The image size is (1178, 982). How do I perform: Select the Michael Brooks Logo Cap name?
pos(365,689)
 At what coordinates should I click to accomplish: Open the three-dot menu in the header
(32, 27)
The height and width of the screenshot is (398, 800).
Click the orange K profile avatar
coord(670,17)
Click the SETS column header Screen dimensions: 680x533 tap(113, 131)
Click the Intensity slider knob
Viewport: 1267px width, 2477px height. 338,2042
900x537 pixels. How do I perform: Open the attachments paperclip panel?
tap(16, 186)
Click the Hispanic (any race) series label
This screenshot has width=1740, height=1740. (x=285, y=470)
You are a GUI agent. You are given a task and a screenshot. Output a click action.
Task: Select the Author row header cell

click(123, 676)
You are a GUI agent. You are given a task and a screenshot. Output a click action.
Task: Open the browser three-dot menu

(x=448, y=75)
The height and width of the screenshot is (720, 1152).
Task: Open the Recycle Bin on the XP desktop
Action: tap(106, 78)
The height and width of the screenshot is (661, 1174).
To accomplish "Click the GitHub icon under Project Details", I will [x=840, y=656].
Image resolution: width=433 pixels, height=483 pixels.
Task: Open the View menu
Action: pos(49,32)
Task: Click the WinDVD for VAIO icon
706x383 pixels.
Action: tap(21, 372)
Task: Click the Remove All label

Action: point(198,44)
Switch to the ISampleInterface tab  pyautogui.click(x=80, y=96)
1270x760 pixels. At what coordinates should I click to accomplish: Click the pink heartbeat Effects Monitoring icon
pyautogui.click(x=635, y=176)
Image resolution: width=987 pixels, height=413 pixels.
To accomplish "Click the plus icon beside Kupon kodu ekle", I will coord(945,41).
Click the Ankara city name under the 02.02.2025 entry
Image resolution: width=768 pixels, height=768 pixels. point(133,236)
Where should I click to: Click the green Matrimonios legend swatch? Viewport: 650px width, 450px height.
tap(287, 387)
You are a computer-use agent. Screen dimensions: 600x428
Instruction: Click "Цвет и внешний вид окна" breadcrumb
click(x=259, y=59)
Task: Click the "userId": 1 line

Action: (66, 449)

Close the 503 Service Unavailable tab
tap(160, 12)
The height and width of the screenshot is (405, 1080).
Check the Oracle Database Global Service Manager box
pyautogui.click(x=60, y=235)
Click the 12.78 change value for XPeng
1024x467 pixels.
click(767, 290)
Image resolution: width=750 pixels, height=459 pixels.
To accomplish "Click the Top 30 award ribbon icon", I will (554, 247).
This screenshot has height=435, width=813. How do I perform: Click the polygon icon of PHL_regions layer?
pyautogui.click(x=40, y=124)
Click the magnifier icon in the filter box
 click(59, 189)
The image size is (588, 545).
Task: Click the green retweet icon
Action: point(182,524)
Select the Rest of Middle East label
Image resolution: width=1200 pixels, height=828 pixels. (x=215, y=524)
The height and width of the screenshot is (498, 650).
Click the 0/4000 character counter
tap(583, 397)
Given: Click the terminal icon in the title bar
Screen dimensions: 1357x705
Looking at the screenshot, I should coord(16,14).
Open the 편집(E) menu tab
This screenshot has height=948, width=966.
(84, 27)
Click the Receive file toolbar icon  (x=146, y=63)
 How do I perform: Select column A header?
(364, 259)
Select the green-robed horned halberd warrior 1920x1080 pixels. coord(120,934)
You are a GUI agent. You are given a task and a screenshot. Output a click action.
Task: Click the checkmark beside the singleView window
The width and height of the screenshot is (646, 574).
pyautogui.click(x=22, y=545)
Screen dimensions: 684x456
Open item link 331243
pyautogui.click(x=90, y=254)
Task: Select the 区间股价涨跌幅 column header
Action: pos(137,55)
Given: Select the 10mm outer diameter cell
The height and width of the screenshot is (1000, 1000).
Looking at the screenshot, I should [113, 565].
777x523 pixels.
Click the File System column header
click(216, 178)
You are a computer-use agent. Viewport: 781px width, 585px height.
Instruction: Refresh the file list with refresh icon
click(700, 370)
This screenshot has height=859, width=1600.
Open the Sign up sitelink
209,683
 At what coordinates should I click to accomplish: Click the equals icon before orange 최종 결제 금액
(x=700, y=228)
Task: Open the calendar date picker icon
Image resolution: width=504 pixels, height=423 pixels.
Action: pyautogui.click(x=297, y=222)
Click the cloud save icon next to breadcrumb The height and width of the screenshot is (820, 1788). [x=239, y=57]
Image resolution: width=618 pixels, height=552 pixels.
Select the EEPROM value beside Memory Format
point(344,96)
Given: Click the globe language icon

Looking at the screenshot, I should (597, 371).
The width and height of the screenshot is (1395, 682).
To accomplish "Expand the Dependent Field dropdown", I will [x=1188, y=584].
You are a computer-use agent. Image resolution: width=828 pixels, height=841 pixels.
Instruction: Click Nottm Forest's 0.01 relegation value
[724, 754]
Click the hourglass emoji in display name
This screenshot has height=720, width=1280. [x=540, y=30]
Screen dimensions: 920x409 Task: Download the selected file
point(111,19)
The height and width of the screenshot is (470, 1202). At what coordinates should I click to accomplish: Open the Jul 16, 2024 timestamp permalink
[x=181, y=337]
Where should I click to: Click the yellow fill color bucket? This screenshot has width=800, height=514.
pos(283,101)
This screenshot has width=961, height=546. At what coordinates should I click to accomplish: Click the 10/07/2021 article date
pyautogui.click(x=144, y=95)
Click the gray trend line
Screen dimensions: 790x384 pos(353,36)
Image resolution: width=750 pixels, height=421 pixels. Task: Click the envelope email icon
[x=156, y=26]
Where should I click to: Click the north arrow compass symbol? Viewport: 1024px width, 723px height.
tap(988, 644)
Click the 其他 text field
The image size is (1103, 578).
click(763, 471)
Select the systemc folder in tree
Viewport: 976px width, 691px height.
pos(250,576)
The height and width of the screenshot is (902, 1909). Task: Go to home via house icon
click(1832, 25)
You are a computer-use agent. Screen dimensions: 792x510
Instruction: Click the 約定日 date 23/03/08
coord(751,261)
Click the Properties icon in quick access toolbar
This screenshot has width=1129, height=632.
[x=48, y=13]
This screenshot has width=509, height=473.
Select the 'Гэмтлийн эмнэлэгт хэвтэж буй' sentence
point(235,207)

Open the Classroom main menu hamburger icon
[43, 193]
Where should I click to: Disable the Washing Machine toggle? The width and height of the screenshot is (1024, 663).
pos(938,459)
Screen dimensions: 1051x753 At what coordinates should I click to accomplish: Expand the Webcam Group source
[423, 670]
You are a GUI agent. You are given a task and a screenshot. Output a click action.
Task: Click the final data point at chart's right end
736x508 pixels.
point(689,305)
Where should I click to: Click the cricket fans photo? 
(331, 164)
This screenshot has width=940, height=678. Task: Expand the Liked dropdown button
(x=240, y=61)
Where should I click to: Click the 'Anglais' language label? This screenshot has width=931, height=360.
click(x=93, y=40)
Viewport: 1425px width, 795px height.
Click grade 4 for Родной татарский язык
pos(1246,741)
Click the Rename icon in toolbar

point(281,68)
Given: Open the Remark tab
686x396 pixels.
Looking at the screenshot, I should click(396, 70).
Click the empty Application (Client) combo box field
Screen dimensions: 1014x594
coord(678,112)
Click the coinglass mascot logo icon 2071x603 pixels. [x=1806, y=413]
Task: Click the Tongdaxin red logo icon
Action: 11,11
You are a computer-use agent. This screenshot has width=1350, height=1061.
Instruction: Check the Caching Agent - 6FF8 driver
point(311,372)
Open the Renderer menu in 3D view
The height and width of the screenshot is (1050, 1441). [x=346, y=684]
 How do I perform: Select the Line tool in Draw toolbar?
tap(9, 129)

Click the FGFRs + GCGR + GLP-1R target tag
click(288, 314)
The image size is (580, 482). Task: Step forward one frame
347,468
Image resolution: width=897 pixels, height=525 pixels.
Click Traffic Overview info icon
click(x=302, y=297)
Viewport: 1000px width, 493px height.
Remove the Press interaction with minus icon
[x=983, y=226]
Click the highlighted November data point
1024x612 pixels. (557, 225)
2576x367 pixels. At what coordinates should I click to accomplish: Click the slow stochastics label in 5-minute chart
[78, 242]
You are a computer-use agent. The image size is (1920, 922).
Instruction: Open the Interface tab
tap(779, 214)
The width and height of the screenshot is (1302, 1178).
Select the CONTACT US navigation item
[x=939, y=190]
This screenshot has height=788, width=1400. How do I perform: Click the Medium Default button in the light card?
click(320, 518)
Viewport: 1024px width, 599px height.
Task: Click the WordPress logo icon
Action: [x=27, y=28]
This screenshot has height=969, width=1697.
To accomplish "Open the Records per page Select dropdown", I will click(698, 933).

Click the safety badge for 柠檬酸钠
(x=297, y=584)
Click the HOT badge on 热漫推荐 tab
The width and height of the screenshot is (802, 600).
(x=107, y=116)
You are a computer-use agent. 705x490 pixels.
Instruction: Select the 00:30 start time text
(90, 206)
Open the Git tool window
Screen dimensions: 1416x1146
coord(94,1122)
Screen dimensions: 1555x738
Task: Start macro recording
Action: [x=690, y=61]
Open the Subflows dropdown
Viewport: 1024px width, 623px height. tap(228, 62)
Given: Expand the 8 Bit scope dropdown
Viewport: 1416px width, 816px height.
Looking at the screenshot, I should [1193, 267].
# # # # # # #
▶ [ACTIVITY]
The lines to show are those in the data above that include "computer".

▶ [TASK RESPONSE]
You are a computer-use agent. Screen dimensions: 600x428
You are a computer-use agent. Viewport: 781px width, 585px height.
You are a computer-use agent. Image resolution: width=828 pixels, height=841 pixels.
You are a computer-use agent. Screen dimensions: 792x510
You are a computer-use agent. This screenshot has width=1350, height=1061.
You are a computer-use agent. The image size is (1920, 922).
You are a computer-use agent. 705x490 pixels.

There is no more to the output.